### Short exercise A
In the entries, change "thumbnail" to "preview image" in the lines running from the line with "You are a computer-use agent." through the end of the entries, and write out only those lines with nothing else altered.

### Supplied passage
%%

Toubia, 47, was born in France and studied for a master’s degree in Dijon, before emigrating to Israel in 1999. His master’s thesis focused on malnutrition. Toubia came to the conclusion that people are going hungry not because of a lack of resources, such as land and water, but because of a misuse of these resources, combined with unequal access to basic nutrition. A key motivation for leaving France was “a real excitement” about the opportunities Israel could offer: “in such a young and dynamic environment, the possibilities are endless.”
What his company – and others in the market – are attempting sounds like science fiction to most of us, but Toubia is sanguine about the technology. “The Israeli Institute of Technology has been growing pieces of tissue for 20 years,” he says. “We decided to adapt the process to grow pieces of muscle, for meat.” The company produced its first cultivated beef steak in 2018.
“It is very inefficient to produce meat harvested from the carcass of a slaughtered animal,” says Toubia. One study suggests cultivated production can reduce the climate impact of eating beef by 92 percent and air pollution by 93 percent while using 95 percent less land and 78 percent less water. The reasoning goes that such potential gains would leave more space for nature and help stymie biodiversity loss. Other studies are more reserved about the possible advantages, suggesting they “may be exaggerated.”

%%

### Short exercise B
List every percentage figure in the passage on cultivated meat, noting what each one refers to.

### Stored records
%%

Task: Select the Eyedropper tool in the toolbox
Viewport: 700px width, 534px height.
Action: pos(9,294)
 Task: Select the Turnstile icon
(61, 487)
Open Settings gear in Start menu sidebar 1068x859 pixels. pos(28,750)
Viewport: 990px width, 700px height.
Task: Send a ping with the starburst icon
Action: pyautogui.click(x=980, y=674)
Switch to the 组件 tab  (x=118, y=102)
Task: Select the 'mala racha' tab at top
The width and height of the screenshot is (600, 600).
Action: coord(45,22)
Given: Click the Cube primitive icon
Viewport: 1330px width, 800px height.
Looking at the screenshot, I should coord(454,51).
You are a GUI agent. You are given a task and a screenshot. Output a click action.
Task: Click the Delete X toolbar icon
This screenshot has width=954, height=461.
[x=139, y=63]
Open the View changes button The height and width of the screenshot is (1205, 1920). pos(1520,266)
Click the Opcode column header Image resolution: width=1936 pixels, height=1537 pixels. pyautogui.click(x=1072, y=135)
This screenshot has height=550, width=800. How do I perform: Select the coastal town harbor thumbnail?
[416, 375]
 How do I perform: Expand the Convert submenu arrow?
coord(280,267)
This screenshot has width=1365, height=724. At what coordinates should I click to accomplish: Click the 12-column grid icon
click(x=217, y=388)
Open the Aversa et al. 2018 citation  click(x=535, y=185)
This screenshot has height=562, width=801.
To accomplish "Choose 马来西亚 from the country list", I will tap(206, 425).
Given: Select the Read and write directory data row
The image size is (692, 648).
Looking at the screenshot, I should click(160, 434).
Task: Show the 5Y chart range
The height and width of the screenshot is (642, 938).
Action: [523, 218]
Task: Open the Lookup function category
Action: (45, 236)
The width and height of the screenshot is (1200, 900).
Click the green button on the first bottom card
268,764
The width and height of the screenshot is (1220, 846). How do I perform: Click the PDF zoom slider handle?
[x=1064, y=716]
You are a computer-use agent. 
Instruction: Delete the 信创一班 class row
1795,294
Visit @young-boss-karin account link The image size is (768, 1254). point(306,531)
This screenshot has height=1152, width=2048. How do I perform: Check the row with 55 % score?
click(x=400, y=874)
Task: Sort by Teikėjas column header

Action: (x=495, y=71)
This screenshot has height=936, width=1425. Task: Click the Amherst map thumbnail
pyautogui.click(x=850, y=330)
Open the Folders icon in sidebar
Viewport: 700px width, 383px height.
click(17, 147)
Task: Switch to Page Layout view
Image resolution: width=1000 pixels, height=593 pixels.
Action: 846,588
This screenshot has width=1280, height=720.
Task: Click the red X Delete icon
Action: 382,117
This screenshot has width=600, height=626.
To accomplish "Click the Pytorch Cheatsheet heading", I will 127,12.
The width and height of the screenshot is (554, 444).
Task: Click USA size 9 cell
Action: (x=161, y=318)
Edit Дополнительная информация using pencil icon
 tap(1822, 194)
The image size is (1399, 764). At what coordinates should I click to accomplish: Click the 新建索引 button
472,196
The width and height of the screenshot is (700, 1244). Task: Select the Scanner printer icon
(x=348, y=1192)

%%

### Exercise result A
You are a computer-use agent. 
Instruction: Delete the 信创一班 class row
1795,294
Visit @young-boss-karin account link The image size is (768, 1254). point(306,531)
This screenshot has height=1152, width=2048. How do I perform: Check the row with 55 % score?
click(x=400, y=874)
Task: Sort by Teikėjas column header

Action: (x=495, y=71)
This screenshot has height=936, width=1425. Task: Click the Amherst map preview image
pyautogui.click(x=850, y=330)
Open the Folders icon in sidebar
Viewport: 700px width, 383px height.
click(17, 147)
Task: Switch to Page Layout view
Image resolution: width=1000 pixels, height=593 pixels.
Action: 846,588
This screenshot has width=1280, height=720.
Task: Click the red X Delete icon
Action: 382,117
This screenshot has width=600, height=626.
To accomplish "Click the Pytorch Cheatsheet heading", I will 127,12.
The width and height of the screenshot is (554, 444).
Task: Click USA size 9 cell
Action: (x=161, y=318)
Edit Дополнительная информация using pencil icon
 tap(1822, 194)
The image size is (1399, 764). At what coordinates should I click to accomplish: Click the 新建索引 button
472,196
The width and height of the screenshot is (700, 1244). Task: Select the Scanner printer icon
(x=348, y=1192)

### Exercise result B
- 92 percent: reduction in the climate impact of eating beef
- 93 percent: reduction in air pollution
- 95 percent: less land used
- 78 percent: less water used